Fiduciary obligations arise between two parties when one party is generally expected to trust and rely upon the other party to handle property, money, or other business affairs. Classic examples of fiduciary relationships include attorney-client, accountant-client, doctor-patient, and business partner relationships. In the absence of some formal arrangement (such as those obvious relationships just identified), there must be evidence demonstrating that: 1) one party placed a special trust in the other that was related to the management of business or other property; and 2) the trust was so placed because the defendant influenced and “broke the willpower” of the trusting party.
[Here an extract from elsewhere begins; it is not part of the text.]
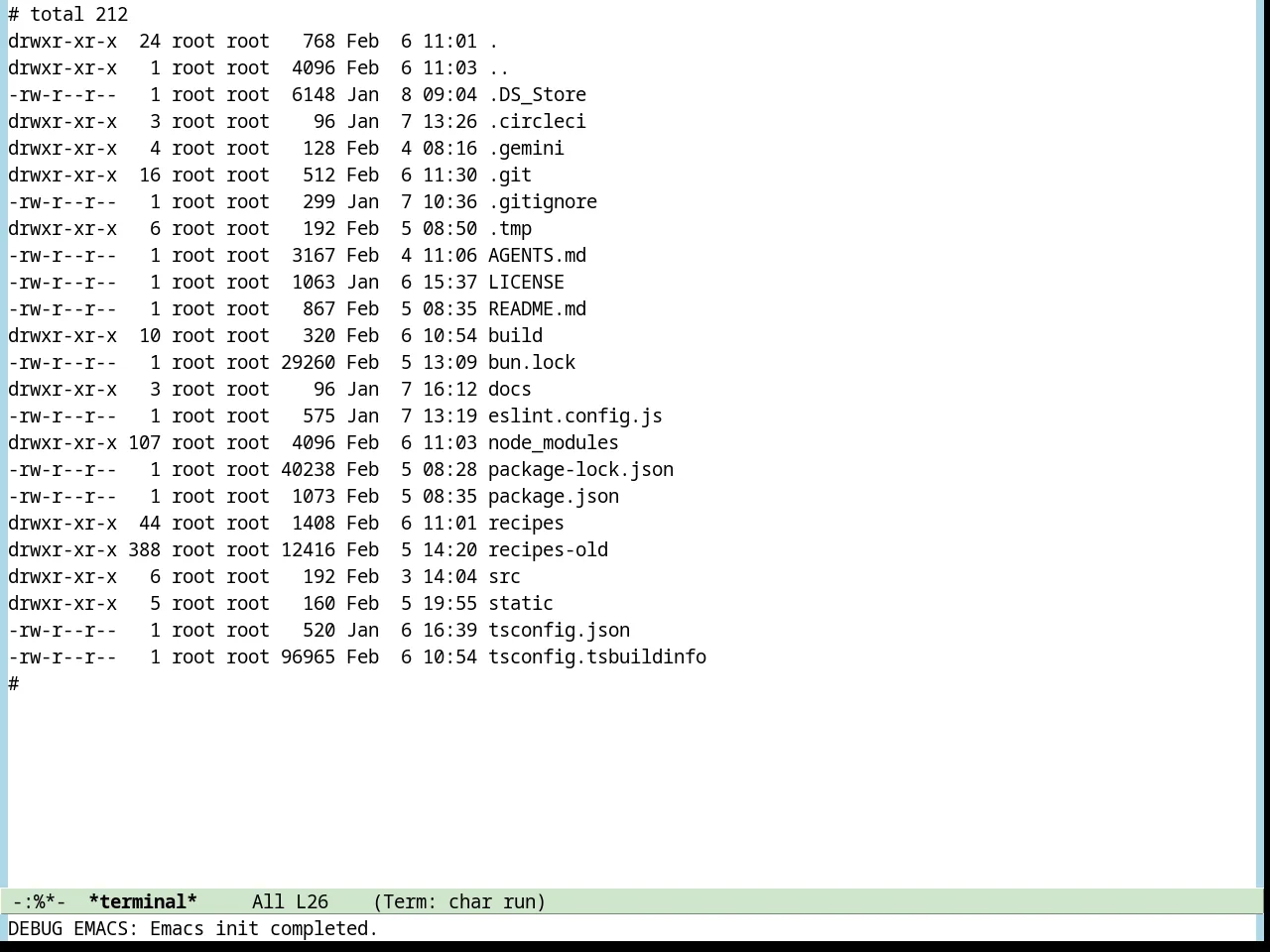Click the -:%*- buffer status indicator
Screen dimensions: 1270x952
click(x=40, y=901)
It is important to keep in mind that, in many (possibly most) cases, the existence of a fiduciary relationship is determined by Missouri’s courts on a case-by-case basis. For example, neither business nor family relationships necessarily give rise to a fiduciary or confidential relationship of the nature that would permit you to pursue a breach of fiduciary duty claim. On the other hand, fiduciary obligations can arise in some relationships as a matter of law (e.g., attorney-client, doctor-patient, business partners, etc.), as well as in other situations arising due to the degree of trust given to the defendant with respect to property, the affairs of others, or by virtue of previously agreed-upon contractual terms.

For Missouri’s employees, absent a covenant to not compete or other legally binding (most aren’t) employment agreement, an at-will employee (who is not an officer or director of the employer) owes no fiduciary duty to his or her employer. However, under extreme circumstances, an employee’s actions could be deemed so egregious (e.g., proving proprietary trade secrets to a competitor) that an implied duty of loyalty to the employer may be deemed to exist.
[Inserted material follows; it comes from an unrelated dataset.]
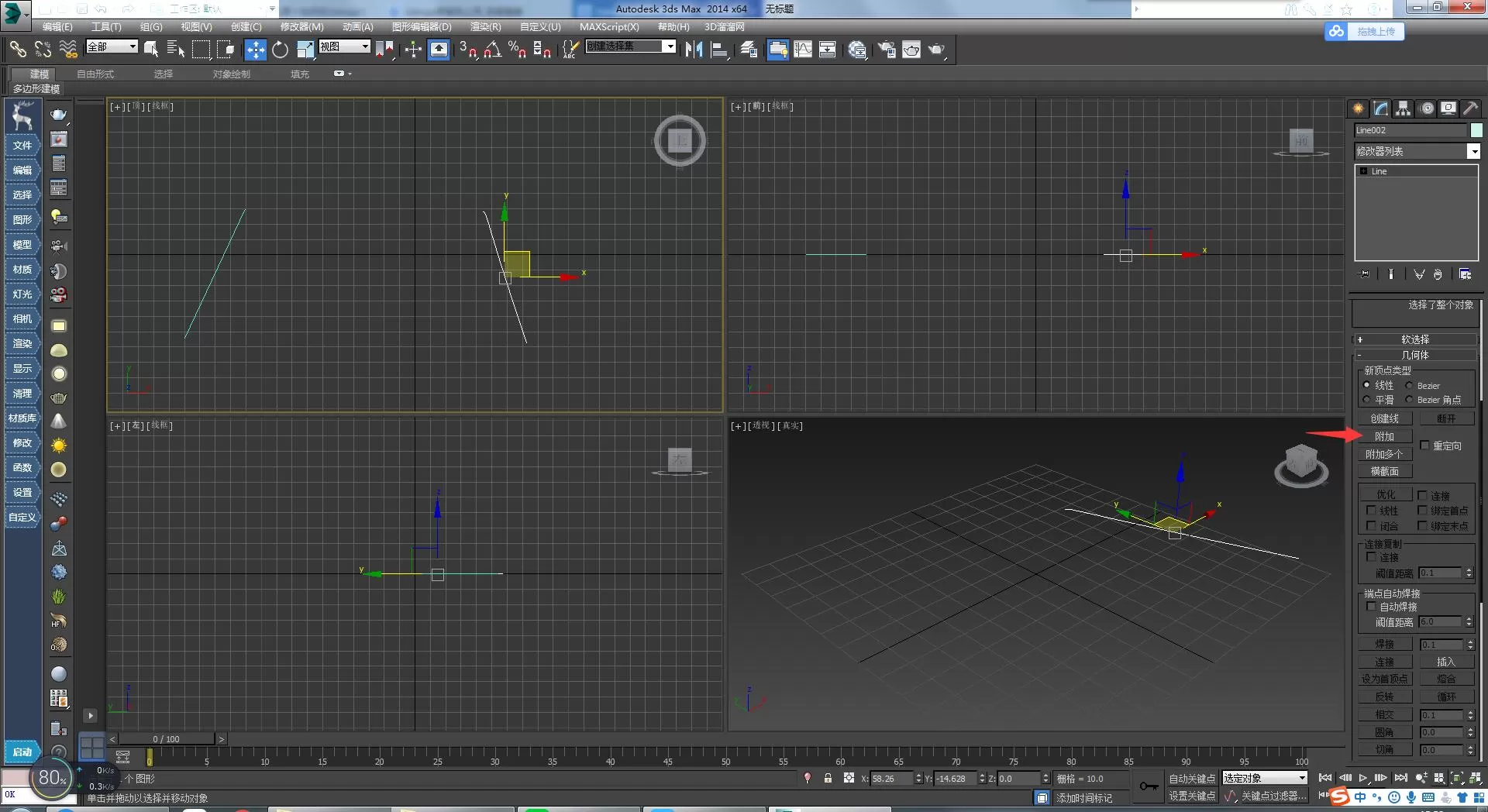Open the 修改器(M) menu
This screenshot has width=1488, height=812.
click(301, 26)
Special or confidential relationships (other than those arising by operation of law—attorney-client, doctor-patient, business partners, etc.) giving rise to fiduciary obligations can be generally characterized by situations such as:

  1. Subservience of one party to the “dominant mind” and will of the other party as a result of age, state of health, illiteracy, mental disability, or ignorance (e.g., legal guardians, powers of attorney, health care directives, etc.); and
  2. Valuable property of the subservient party that is possessed by the dominant party.

Special Considerations for Corporate Shareholders

Shareholders in a corporation owe a fiduciary duty to one another to operate in good-faith and act in the best interests of, not only the company, but fellow shareholders. Importantly, shareholders’ duty of loyalty to one another exists by virtue of their status as shareholders, not the result of any contractual agreement. Thus, at least in Missouri, shareholders’ duty of loyalty to their fellow shareholders is not something that they can contract around.
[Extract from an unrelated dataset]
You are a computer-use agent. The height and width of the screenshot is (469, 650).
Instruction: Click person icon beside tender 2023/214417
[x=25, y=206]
The Missouri Supreme Court has identified ten (10) substantive areas in which a shareholder’s duty of loyalty is subject to breach:

  1. Self-dealing.
  2. Dealings by a corporate parent with its subsidiaries.
  3. Majority shareholder injury to minority shareholders in corporate acquisition and reorganization transactions.
  4. Excessive compensation.
  5. Use of corporate funds to perpetrate control.
  6. Sale of control at a premium.
  7. Insider trading.
  8. Corporate opportunities.
  9. Competition by corporate officers and directors with their corporation.
  10. Fiduciary obligations in bankruptcy.

Shareholders’ fiduciary duties becomes particularly important in business relationships involving minority shareholders. The Missouri Supreme Court has also held that, when conducting the affairs of a company, dominant shareholders owe minority shareholders the fiduciary duty to operate the company in good-faith and to engage in fair dealing with minority shareholders. Simply put, majority shareholders are considered to be fiduciaries under Missouri law, and thus, their dealings with the corporation are subjected to rigorous scrutiny. That is, where any of the majority shareholders’ contracts or engagements with the corporation is challenged, the burden is on the dominant shareholder to prove, not only good faith with regard to the transaction, but also to show the inherent fairness of the transaction from the viewpoint of the corporation and all of its shareholders (i.e., including—especially—minority shareholders).